■ **GIVEN ENTRIES**:
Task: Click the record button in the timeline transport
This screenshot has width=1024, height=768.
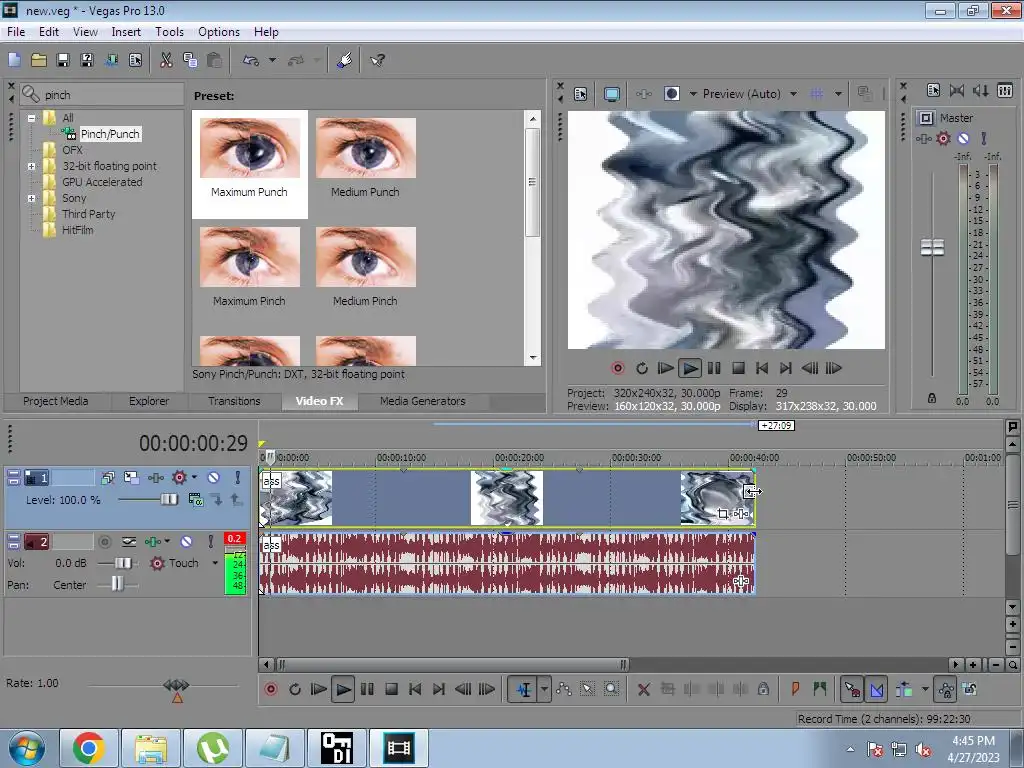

--

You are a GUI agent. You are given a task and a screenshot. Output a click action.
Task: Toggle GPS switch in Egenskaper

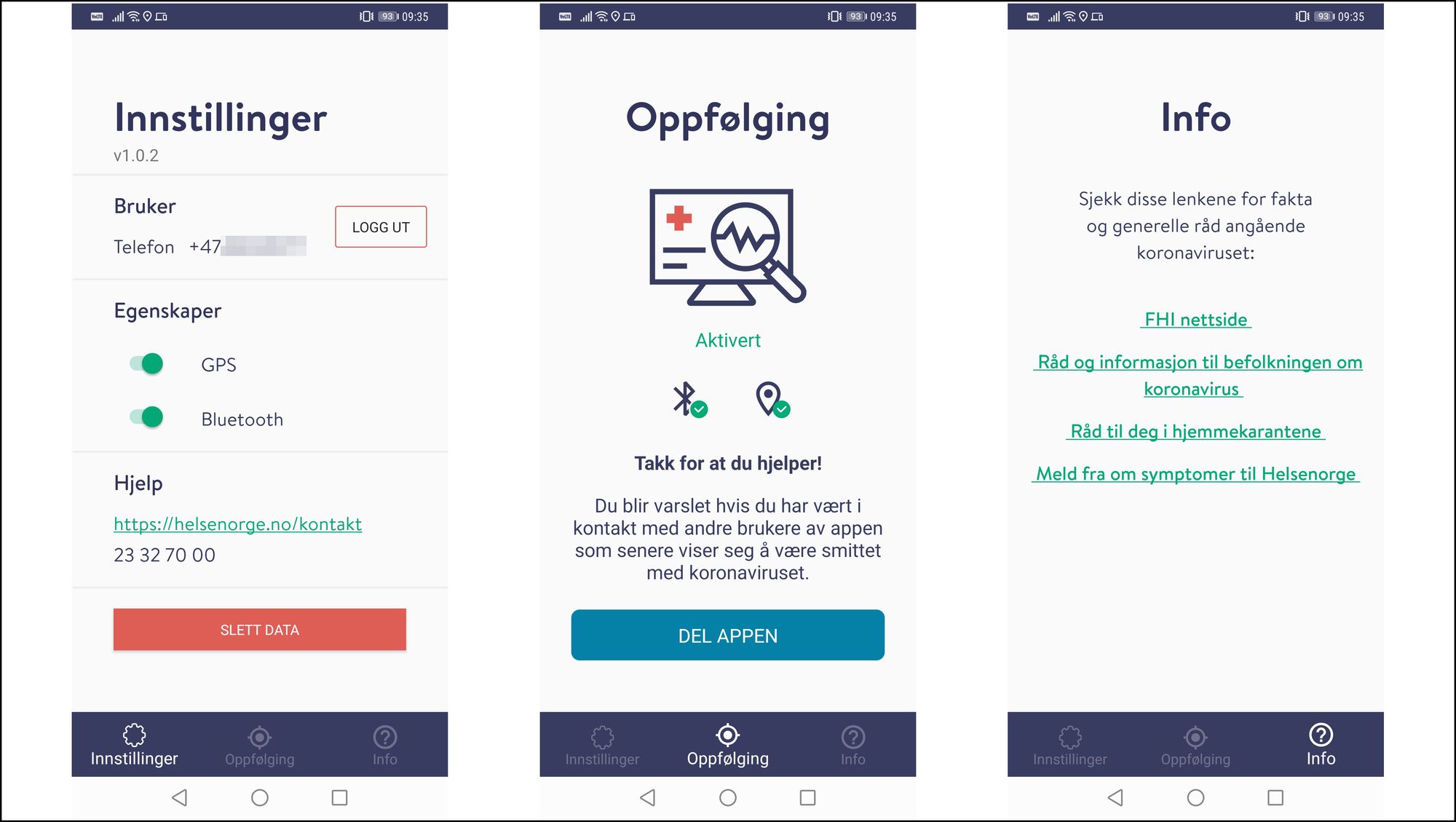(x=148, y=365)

---

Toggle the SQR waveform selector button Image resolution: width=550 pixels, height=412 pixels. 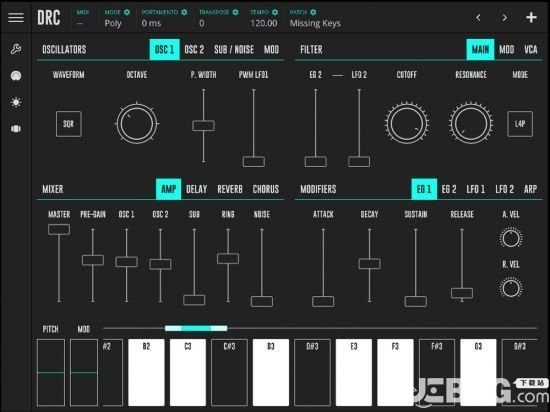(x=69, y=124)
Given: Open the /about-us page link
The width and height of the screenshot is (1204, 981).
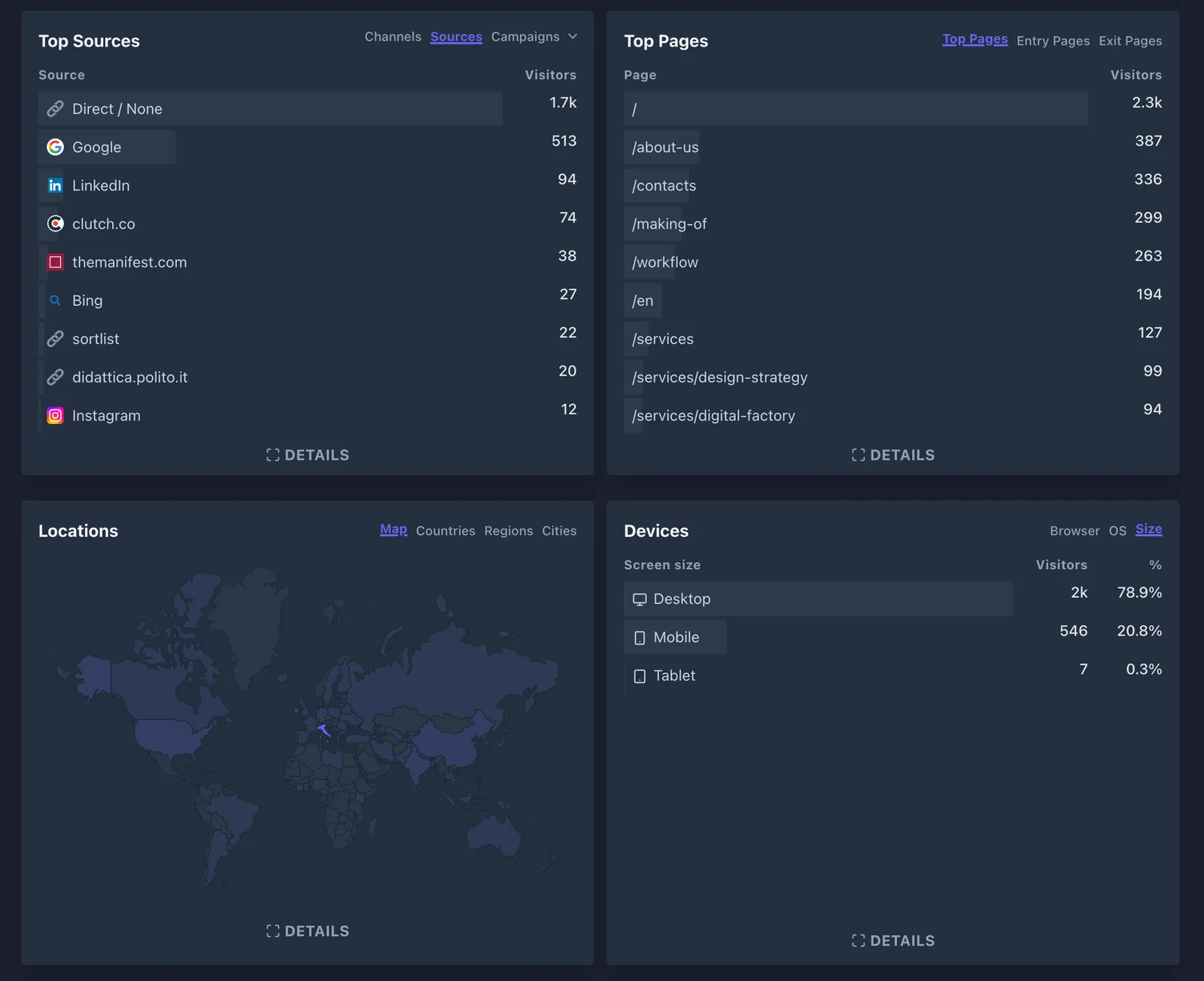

■ **WHAT THE EXERCISE ASKS**: Could you copy out every line in the material above that contains the string "screenshot"?

■ **EXERCISE RESPONSE**:
This screenshot has width=1024, height=768.
You are a GUI agent. You are given a task and a screenshot. Output a click action.
The width and height of the screenshot is (1204, 981).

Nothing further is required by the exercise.